Data: 2011-03-18 21:54:45
Temat: Re: Zakochać się w 3 tygodnie?
Od: "cbnet" <c...@n...pl>
Pokaż wszystkie nagłówki
Taaa... to poklepanie zwłaszcza "uformowałem" na kształt... itd. :)))
Jeśli TAK to czujesz jak z fajtazją przedstawiłeś, to nie ma sprawy...
Tylko chciałem zauważyć przy okazji, że nie każdy TAK to czuje.
Np ja to bym się w życiu nie odważył na TAKą analogię.
W żadnym kontekście nawiązującym do sympatii/przyjaźni/miłości... itp.
Dla mnie TAKa twoja analogia jest nie do przyjęcia.
Notabene: uważam, że popełniłeś niezręczność, ale nikomu nie narzucam
tej mojej opinii, offkorzzz. :)

→ Dane wejściowe
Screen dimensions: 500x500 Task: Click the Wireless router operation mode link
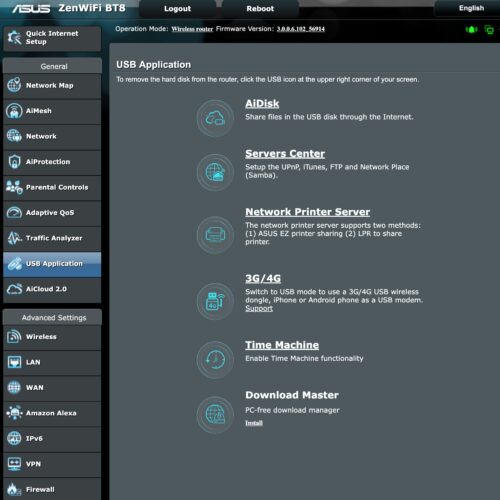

→ Wymagania zadania
Proszę napisać, jak w podanym tekście oceniono analogię przedstawioną przez adresata.

→ Przykładowe rozwiązanie
Analogię oceniono jako nie do przyjęcia.